1 Un-audited data – Audit in Process
2 At constant exchange rates. At current exchange rates: Revenue growth of 3.1%, EBITDA growth of 3.7%, Current EBIT growth of 4.2% and current net income Group share excluding capital gains up 9.7%. 


  • Group consolidated revenue was €12,565 million during the first half of 2018 compared to  represented €12,187 million in H1 2017, up 6.0% at constant exchange rates (+3.1% at current rates) and +4.1% at constant scope and exchange rates.

Veolia once again registered solid revenue growth in the first semester. At constant exchange rates, Q2 revenue is up +5.1%, after +7.0% in Q1.

Exchange rate variations had an unfavorable impact of €357 million on revenue for the semester (notably       -€130M due to the weakness of the dollar, -€48M from the Australian dollar, -€44M from the Argentinian peso, and -€25M from the British Pound).

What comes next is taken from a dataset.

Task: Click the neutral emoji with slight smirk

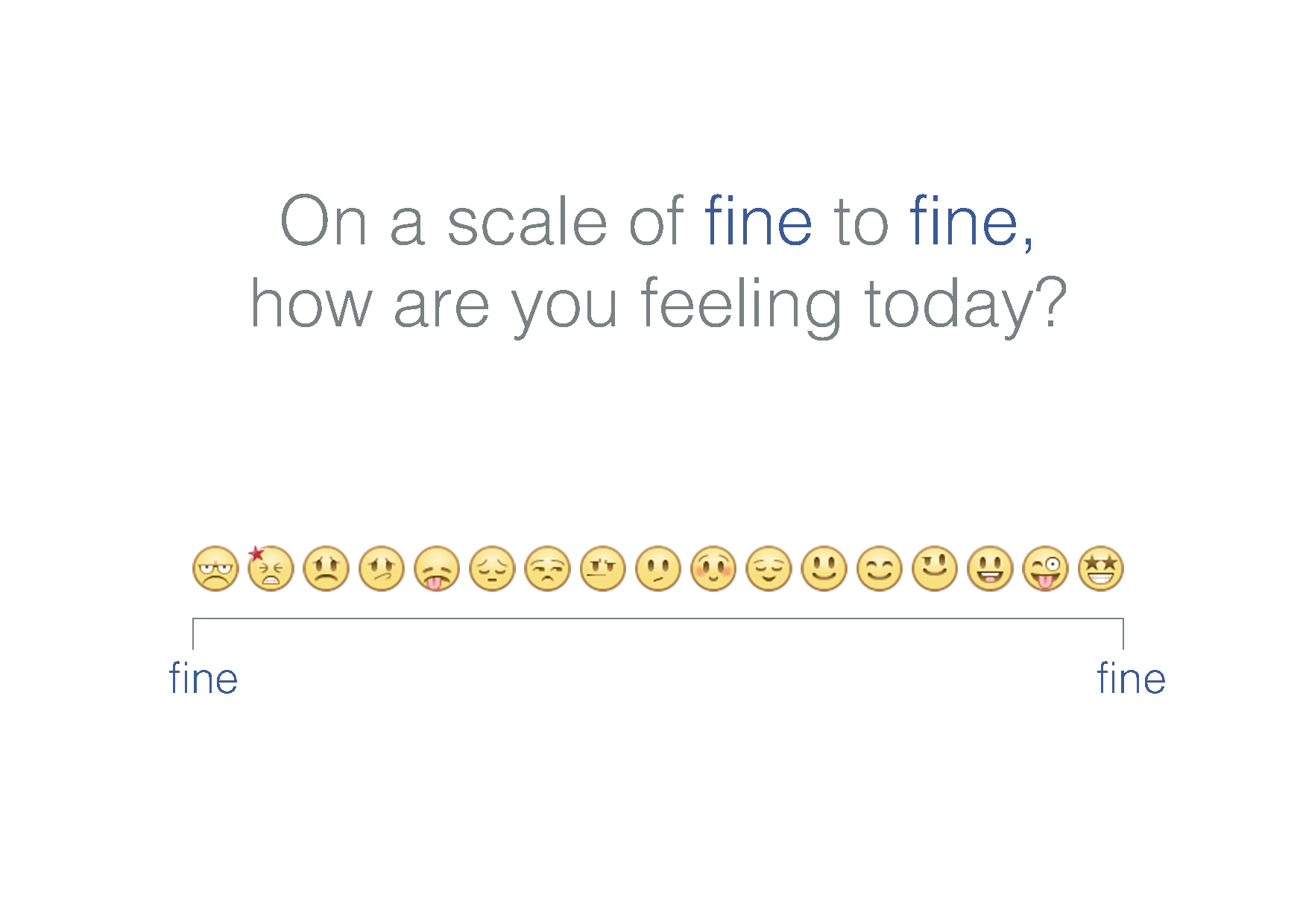Action: [x=658, y=569]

The scope effect was positive for €241M, principally the effect of small tuck in acquisitions completed in 2017.  The divestiture of the Industrial Services activity in the United Stated weighed in for €91M.

The impact of energy prices (+€83M) and of recycled material prices (-€46M of which -€64M due to paper prices) reached a total of +€37M.

At constant exchange rates, the variations in revenue recorded during the first half of 2018 were as follows:

  • In France, activity was relatively stable (-0.3%) in the first half. Water revenue was up 0.1% as a result of price indexation of +0.6% and good contract wins, but also a reduction in volume of -1.5% due to the rainy weather in April and May. The Waste business declined by -0.7%, with the effect of lower recycled material prices being only partially compensated by the increase in volumes treated.
  • Europe excluding France grew by 6.8%. All of the areas exhibited growth. Central and Eastern Europe is up 4.1% in spite of unfavorable weather conditions for Energy in Q2 (impact of -€33M), thanks to good water volumes (+0.7%), price increases, and a satisfactory commercial momentum. Northern Europe registered strong growth (+12.8%).  Germany progressed by 4.7% due to the strong performance in Waste activity.  Benelux was up 20.5% and Scandinavia up 57.4%, with the impact of acquisitions completed in 2017.  UK/Ireland grew by 4.4% thanks to very good availability rates for PFIs, good commercial wins with industrial customers, and the increase in electricity prices.
  • Rest of the World continued to drive the growth of the Group with an increase of +14.0%. North America progressed by 4.9% due to the good performance of the Energy activity in Q1, but also good commercial development.  Latin America rose 29.1% with price increases, sales development, and the integration in May 2018 of the activities of Grupo Sala, leader in toxic and municipal waste in Colombia.  Asia grew by 21.8%. China was up 10.9% with good toxic waste volumes, benefiting from the opening of the Group’s tenth incinerator at Cangzhou, and strong energy activity. Equally solid performances came from South Korea in industrial water and from Japan with the startup of the Hamamatsu concession. The Pacific zone progressed by 15.2% thanks to good waste volumes, the commissioning of new assets, and targeted small acquisitions. Africa Middle East was up 8.9% with the notably good performance of Energy Services in the Middle East.
  • Global businesses increased by 1.3%. Toxic waste continued to exhibit strong growth (+9.6%) thanks to good sales momentum, an increase in treated volumes, and a good progression in oil recycling. Veolia Water Technologies revenue declined by -10.1%, due to the late start of contracts signed at the end of 2017. The order backlog is up 10.7% annually, at €1,973M. Revenue is up 0.5% at SADE, with a particularly good performance in France.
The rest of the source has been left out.